Tidy Data with tidyr

When working with a data set, the first thing you need to do is organize your data to make it more “tidy”; what is commonly referred to as “tidy data”. Data sets usually have errors in them or need some manipulation. For instance, a value could be a variable, you may need to combine variables, or may be you need to separate a variable into two different variables.

In my Data Transformation with dplyr post, I covered how you can transform data with dplyr functions. In this post, I will introduce some tidyr functions, another part of the tidyverse, that could help with making tidy data much easier!

Gathering

Sometimes you may need to gather the values from two columns in order to create new variables. Let’s say you were working with a flu data set that had a column for country names and two columns that were the years ‘2002’ and ‘2003’. The values in the latter two columns have the number of cases of the flu for each year across the different countries. Wouldn’t it be more convenient to have one variable for the year, and another variable for the number of flu cases?

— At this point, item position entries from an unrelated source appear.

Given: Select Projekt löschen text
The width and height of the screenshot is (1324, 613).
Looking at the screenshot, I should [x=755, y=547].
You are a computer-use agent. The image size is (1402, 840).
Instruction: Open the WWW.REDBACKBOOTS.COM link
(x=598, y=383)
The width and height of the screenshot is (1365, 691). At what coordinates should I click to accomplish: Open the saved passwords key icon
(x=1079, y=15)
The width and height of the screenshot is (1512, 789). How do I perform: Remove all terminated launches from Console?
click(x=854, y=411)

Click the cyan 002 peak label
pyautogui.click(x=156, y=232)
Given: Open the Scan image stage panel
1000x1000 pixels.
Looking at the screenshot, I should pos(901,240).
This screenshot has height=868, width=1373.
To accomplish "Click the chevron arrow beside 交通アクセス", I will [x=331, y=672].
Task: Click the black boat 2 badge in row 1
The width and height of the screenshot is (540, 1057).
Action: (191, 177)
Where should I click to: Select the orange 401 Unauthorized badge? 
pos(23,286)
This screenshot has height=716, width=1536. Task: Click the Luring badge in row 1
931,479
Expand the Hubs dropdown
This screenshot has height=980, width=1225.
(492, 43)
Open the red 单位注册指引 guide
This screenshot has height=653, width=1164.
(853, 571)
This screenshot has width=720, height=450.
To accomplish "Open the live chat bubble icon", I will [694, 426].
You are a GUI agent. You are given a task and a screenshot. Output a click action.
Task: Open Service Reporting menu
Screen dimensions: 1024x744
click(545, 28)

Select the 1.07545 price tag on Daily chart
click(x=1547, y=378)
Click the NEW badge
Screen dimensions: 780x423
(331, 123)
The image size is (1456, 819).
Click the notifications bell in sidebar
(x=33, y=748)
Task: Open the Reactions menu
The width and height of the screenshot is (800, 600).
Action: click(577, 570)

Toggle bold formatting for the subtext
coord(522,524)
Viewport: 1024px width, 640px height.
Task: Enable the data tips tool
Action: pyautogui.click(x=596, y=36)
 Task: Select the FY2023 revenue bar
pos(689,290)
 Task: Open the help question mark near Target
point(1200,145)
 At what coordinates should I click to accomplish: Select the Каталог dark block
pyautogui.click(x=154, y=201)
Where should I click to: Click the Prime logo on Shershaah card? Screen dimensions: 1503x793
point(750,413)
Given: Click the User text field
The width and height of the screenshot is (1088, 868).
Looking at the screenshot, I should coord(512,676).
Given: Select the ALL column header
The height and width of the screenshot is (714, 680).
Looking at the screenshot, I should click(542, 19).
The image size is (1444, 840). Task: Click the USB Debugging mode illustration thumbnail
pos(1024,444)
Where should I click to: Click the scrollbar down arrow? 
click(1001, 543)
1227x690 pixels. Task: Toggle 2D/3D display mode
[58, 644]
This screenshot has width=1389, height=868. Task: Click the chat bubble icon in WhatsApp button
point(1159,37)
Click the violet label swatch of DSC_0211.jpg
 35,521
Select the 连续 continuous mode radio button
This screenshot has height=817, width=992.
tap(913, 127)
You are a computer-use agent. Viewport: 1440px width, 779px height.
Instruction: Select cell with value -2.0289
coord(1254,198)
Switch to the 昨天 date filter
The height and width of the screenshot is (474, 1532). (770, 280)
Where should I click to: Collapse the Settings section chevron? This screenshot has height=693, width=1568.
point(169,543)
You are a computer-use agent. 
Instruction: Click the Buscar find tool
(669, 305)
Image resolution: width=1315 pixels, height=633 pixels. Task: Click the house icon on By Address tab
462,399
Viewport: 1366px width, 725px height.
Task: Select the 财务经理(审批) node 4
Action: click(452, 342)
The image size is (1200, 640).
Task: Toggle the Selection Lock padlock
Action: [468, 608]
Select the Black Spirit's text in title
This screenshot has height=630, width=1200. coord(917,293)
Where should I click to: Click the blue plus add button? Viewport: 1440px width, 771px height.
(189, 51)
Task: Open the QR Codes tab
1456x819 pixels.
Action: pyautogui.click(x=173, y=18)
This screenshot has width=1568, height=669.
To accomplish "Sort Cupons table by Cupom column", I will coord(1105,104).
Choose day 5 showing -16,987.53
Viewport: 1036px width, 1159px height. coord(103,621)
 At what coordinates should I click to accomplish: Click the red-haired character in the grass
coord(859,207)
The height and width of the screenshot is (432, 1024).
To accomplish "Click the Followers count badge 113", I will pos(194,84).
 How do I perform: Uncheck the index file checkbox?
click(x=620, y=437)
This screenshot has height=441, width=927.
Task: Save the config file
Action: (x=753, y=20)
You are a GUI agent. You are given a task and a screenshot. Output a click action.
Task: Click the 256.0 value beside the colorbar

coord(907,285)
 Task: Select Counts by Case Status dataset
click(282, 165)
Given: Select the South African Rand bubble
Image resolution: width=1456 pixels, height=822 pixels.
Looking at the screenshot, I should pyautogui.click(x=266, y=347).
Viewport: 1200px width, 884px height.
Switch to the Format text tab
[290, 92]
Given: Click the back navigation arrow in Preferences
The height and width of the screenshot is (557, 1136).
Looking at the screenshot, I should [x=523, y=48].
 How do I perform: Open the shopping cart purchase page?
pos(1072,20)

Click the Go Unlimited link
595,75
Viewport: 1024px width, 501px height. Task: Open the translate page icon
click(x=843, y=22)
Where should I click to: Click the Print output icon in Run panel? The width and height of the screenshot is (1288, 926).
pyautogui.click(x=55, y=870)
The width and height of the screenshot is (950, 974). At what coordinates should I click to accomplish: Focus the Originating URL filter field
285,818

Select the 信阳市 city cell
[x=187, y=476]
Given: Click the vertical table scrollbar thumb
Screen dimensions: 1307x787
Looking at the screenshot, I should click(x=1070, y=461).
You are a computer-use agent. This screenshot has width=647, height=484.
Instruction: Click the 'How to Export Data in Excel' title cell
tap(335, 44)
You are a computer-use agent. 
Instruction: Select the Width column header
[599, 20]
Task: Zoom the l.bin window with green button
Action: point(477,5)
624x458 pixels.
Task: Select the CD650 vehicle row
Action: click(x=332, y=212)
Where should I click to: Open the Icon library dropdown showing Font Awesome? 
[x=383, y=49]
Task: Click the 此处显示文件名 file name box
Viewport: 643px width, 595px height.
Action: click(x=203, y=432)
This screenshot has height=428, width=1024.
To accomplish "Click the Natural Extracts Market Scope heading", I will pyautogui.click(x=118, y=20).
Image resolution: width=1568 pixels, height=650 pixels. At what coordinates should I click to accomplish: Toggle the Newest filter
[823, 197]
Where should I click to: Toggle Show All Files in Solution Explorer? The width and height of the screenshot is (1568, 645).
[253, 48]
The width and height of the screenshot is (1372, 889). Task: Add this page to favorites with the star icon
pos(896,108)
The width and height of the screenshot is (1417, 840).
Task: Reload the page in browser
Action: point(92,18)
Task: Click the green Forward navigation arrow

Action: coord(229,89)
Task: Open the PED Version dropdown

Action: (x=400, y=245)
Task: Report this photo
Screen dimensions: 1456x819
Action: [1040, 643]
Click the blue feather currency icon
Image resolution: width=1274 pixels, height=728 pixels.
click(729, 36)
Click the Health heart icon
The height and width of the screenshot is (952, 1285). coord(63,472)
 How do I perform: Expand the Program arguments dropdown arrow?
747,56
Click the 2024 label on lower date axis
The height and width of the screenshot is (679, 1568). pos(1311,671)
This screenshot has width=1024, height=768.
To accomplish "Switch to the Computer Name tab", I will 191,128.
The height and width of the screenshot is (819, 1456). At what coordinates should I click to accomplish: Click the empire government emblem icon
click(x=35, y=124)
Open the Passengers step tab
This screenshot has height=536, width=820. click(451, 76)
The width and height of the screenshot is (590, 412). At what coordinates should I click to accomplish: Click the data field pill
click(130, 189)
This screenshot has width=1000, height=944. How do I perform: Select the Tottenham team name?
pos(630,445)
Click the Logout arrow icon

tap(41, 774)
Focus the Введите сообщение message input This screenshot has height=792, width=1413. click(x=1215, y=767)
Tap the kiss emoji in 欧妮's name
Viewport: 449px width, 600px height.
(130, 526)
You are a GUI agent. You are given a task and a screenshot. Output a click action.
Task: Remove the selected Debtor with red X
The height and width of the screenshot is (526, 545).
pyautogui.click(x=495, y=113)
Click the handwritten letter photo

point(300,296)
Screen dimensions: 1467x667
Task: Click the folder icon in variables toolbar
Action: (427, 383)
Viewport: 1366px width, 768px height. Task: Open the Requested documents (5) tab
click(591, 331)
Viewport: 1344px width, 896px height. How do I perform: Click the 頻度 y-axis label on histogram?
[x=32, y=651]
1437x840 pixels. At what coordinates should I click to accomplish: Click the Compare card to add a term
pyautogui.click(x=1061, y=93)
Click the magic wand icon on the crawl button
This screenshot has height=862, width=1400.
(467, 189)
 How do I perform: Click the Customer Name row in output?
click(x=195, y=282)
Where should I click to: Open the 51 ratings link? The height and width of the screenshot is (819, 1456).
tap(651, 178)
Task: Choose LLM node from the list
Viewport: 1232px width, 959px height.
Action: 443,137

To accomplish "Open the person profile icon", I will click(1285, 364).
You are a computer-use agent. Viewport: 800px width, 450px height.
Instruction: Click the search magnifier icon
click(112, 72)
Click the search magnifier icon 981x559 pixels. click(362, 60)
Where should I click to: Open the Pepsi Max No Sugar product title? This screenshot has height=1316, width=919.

This can easily be solved with the gather() function. In this function, you first want to call ‘2002’ and ‘2003’ so that R knows which columns you are trying to gather. Then you would need to set the key = “year”, which is the variable whose values are the column names and set value = “flu_cases”, the variable whose values belonged to those columns.

Let’s take a look at what that code might look like:

table %>%
gather('2002', '2003', key = "year", value = "flu_cases")

The above code will create once column for the “years” and another for the number of “flu_cases” respective to those years.

Spreading is the opposite of gathering, where you might come across observations in multiple rows and want those observations to be their own variables.

For example, sticking with the flu example, let’s say that the data set has one column named “type” with observations ‘flu_cases’ and ‘population’ another column called “count” right next to it. Your goal is to instead have one variable for “flu_cases” and another for “population” with their counts as the values for each variable.

You can spread these observations to their own columns by setting key = type and value = count:

spread(table, key = type, value = count)

The key attribute will find all the different types and make each one a new variable, while the values for each variable will be the respective value from the “count” variable.

Separating

What if you had a variable that contained two values in each observation, where the values are separated by some character. An example of this could be a rate.

Returning to our imaginary flu data set, let’s say there was a rate variable that had “flu_cases”/”population”, and you wanted each of these values as their own variable. These values can be pulled apart with the separate() function by defining what you want the new variables to be called in the order that the values appear in the “rate” variable and indicating what the separator character is:

table %>%
separate(rate, into = c("flu_cases", "population", sep = "/")

The above code will separate the “rate” variable by what’s on either side of the “/” and assign those values into their own variables.

Unite

You probably guessed it! The unite() function does the exact opposite of the separate() function. It can combine multiple columns into one single column. You can use the unite() function to rejoin the “flu_cases” and “population” variables that were created above:

table %>%
unite(rate, flu_cases, population, sep = "/")

Hopefully these tidyr functions give you more clarity and flexibility when trying to tidy your data. Combining these tidyr functions with dplyr functions can save time when organizing your data, allowing you to spend more time on the actual data analysis!